— Instruction —
Render all of the records below as a Markdown table with the columns No. and Line. Put one line per row with its row number, and leave out blank lines.

··· Records for the exercise

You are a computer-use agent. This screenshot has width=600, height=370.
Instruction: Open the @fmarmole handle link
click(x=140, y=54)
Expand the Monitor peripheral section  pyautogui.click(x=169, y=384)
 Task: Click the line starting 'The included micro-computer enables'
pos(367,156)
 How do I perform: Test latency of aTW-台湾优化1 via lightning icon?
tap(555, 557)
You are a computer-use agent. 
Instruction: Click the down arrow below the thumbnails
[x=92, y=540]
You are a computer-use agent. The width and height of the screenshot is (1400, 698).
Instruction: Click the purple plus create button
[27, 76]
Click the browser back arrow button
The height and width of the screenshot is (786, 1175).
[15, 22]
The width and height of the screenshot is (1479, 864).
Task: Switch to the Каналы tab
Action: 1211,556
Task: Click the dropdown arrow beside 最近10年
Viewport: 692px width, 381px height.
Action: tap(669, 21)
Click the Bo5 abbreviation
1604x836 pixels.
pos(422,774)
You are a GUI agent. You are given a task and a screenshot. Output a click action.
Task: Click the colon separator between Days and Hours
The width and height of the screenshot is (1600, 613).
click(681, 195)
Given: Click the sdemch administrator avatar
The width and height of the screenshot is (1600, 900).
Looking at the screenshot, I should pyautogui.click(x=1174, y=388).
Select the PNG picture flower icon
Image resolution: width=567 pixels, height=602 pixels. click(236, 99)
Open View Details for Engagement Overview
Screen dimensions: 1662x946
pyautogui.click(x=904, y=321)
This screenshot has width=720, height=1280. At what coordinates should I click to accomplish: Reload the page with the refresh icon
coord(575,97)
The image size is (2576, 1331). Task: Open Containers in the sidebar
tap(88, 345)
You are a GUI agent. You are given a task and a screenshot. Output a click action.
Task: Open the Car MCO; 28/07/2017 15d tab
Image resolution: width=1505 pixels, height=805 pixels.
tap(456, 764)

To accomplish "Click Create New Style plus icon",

······

— Solution below —
| No. | Line |
|---|---|
| 1 | You are a computer-use agent. This screenshot has width=600, height=370. |
| 2 | Instruction: Open the @fmarmole handle link |
| 3 | click(x=140, y=54) |
| 4 | Expand the Monitor peripheral section  pyautogui.click(x=169, y=384) |
| 5 |  Task: Click the line starting 'The included micro-computer enables' |
| 6 | pos(367,156) |
| 7 |  How do I perform: Test latency of aTW-台湾优化1 via lightning icon? |
| 8 | tap(555, 557) |
| 9 | You are a computer-use agent.  |
| 10 | Instruction: Click the down arrow below the thumbnails |
| 11 | [x=92, y=540] |
| 12 | You are a computer-use agent. The width and height of the screenshot is (1400, 698). |
| 13 | Instruction: Click the purple plus create button |
| 14 | [27, 76] |
| 15 | Click the browser back arrow button |
| 16 | The height and width of the screenshot is (786, 1175). |
| 17 | [15, 22] |
| 18 | The width and height of the screenshot is (1479, 864). |
| 19 | Task: Switch to the Каналы tab |
| 20 | Action: 1211,556 |
| 21 | Task: Click the dropdown arrow beside 最近10年 |
| 22 | Viewport: 692px width, 381px height. |
| 23 | Action: tap(669, 21) |
| 24 | Click the Bo5 abbreviation |
| 25 | 1604x836 pixels. |
| 26 | pos(422,774) |
| 27 | You are a GUI agent. You are given a task and a screenshot. Output a click action. |
| 28 | Task: Click the colon separator between Days and Hours |
| 29 | The width and height of the screenshot is (1600, 613). |
| 30 | click(681, 195) |
| 31 | Given: Click the sdemch administrator avatar |
| 32 | The width and height of the screenshot is (1600, 900). |
| 33 | Looking at the screenshot, I should pyautogui.click(x=1174, y=388). |
| 34 | Select the PNG picture flower icon |
| 35 | Image resolution: width=567 pixels, height=602 pixels. click(236, 99) |
| 36 | Open View Details for Engagement Overview |
| 37 | Screen dimensions: 1662x946 |
| 38 | pyautogui.click(x=904, y=321) |
| 39 | This screenshot has width=720, height=1280. At what coordinates should I click to accomplish: Reload the page with the refresh icon |
| 40 | coord(575,97) |
| 41 | The image size is (2576, 1331). Task: Open Containers in the sidebar |
| 42 | tap(88, 345) |
| 43 | You are a GUI agent. You are given a task and a screenshot. Output a click action. |
| 44 | Task: Open the Car MCO; 28/07/2017 15d tab |
| 45 | Image resolution: width=1505 pixels, height=805 pixels. |
| 46 | tap(456, 764) |
| 47 | To accomplish "Click Create New Style plus icon", |